Family-based factors that protect children against adversities
April 30, 2019
New research from CSDA has identified family-based factors that are protective for children at risk of experiencing childhood adversities (specific experiences associated with poor outcomes later in life.)
The research funded by the Children and Families Research Fund (Ministry of Social Development) used data from the Growing Up in New Zealand longitudinal study to follow the experiences of 5,500 children until the age of four and a half. The authors are Rhema Vaithianathan, Tim Maloney, Sophie Joyce and Matthew Walsh from CSDA.
The quality of the mother-partner relationship and parental health and wellness were identified as protective factors that may allow some children to experience no adversities, despite being at heightened risk of experiencing multiple adversities.
“Finding these protective factors is some cause for optimism, because despite challenges at birth we now know there are protective family-based strengths that can be identified and nurtured to help children get a better start in life,” says Rhema Vaithianathan.
For this study, eight specific childhood adversities were identified in the data: emotional abuse of child, physical abuse of child, use of illegal street drugs by parent or partner, depression of parent or partner, separation or divorce of parent, intimate violence of parent or partner, parent or partner a problem drinker or alcoholic and incarceration of parent or partner.
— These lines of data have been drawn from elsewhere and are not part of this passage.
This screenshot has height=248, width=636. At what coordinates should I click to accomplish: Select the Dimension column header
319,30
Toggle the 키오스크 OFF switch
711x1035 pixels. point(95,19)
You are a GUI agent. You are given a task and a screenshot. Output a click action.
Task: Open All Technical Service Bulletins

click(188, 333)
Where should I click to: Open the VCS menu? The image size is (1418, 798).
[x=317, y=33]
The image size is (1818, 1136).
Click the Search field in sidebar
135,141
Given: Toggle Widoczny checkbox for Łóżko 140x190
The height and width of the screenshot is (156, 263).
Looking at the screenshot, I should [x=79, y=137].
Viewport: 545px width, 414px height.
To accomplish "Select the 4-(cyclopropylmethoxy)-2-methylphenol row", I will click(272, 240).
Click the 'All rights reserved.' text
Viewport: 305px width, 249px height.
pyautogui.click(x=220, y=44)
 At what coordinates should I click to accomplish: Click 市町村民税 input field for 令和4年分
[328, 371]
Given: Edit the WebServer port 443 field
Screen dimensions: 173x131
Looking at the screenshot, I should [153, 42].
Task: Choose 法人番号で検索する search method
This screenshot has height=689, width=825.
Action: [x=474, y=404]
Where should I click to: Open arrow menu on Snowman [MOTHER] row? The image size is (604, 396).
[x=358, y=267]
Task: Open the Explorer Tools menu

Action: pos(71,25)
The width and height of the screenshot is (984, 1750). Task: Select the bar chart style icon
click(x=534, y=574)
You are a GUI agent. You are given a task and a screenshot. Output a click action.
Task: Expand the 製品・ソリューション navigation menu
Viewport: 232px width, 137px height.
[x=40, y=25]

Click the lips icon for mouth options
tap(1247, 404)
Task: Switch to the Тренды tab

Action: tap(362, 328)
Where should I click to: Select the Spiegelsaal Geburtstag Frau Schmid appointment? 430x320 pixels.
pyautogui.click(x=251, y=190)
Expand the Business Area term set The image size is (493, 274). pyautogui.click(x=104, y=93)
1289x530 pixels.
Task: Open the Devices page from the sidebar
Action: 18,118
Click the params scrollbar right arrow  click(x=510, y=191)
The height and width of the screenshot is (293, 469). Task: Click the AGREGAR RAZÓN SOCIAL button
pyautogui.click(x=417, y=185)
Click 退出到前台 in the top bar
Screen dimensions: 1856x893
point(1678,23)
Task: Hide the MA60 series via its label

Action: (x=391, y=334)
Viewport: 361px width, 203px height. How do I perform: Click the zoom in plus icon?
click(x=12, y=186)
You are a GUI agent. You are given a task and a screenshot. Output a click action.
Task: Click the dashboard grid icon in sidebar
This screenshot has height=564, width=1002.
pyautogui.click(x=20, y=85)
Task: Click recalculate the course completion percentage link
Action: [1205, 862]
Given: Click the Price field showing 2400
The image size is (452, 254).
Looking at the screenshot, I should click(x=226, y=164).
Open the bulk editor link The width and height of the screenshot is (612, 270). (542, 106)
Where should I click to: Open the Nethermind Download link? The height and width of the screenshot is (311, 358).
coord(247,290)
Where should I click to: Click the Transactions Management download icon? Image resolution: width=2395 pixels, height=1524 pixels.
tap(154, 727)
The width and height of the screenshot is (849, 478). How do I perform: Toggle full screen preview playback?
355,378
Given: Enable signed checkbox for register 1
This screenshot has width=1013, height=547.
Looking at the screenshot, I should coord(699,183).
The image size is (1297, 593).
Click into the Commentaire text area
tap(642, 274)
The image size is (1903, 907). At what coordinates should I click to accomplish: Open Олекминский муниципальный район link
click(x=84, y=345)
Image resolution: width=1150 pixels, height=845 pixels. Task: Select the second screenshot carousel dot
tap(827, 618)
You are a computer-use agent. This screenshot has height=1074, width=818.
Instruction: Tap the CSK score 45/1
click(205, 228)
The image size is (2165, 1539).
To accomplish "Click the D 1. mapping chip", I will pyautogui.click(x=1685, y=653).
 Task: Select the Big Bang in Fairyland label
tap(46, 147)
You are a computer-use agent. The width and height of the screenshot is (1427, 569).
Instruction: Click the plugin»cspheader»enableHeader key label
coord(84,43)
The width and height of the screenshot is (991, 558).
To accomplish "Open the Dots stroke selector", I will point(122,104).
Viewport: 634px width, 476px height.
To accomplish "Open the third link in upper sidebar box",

More than half the children studied had experienced at least one of these adversities by four and a half years old.
The researchers also found that children’s performance in school readiness tests at four-and-a-half years of age declined in direct correlation with the number of adversities they had experienced.
Researchers hope the findings of the study can help to inform the practices of frontline workers supporting vulnerable families, and future policy development.
The findings of this research were published in two reports on the Ministry of Social Development website and in a peer reviewed paper on school readiness in the New Zealand Medical Journal (12 April 2019).